Exercise: Please restate exactly the lines of the data below, beginning with the line containing "Slovník pojmů (184, 2262)" and ending with the last line.

- Opening Delimiter -

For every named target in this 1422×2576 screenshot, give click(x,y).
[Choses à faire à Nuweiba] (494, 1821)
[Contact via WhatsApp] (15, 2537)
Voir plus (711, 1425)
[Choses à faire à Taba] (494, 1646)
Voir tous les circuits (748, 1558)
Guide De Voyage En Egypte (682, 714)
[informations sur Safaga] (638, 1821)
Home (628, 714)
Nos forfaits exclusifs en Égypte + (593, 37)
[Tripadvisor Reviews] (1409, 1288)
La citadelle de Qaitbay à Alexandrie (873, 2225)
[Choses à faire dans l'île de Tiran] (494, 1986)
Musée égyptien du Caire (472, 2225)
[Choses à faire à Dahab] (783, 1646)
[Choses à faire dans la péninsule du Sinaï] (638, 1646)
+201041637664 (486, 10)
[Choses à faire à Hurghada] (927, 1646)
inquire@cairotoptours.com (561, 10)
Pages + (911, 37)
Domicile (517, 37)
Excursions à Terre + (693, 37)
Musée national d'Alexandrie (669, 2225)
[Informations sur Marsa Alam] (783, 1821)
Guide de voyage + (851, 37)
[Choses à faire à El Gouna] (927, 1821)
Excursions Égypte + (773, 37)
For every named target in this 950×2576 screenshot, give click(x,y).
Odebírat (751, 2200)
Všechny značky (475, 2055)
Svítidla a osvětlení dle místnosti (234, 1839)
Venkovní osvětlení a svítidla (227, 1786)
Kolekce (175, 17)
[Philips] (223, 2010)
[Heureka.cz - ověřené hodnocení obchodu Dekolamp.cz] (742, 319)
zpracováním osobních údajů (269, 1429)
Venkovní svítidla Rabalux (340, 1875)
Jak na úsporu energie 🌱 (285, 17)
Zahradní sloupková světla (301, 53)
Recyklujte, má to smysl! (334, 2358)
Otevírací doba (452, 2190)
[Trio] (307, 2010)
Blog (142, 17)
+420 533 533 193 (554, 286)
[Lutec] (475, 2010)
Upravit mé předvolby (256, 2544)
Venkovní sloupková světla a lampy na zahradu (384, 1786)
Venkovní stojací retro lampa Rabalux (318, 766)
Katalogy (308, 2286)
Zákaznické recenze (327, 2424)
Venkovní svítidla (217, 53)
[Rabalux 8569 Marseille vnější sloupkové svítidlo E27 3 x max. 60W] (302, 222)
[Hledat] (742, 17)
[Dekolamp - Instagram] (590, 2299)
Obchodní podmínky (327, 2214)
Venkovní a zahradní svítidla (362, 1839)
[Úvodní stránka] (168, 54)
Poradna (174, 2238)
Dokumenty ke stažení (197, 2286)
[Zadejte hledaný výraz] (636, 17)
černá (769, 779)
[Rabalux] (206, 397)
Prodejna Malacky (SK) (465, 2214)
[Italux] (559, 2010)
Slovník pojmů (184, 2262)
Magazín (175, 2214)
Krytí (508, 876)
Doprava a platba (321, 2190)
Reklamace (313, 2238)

- Closing Delimiter -

Exercise result:
Slovník pojmů (184, 2262)
Magazín (175, 2214)
Krytí (508, 876)
Doprava a platba (321, 2190)
Reklamace (313, 2238)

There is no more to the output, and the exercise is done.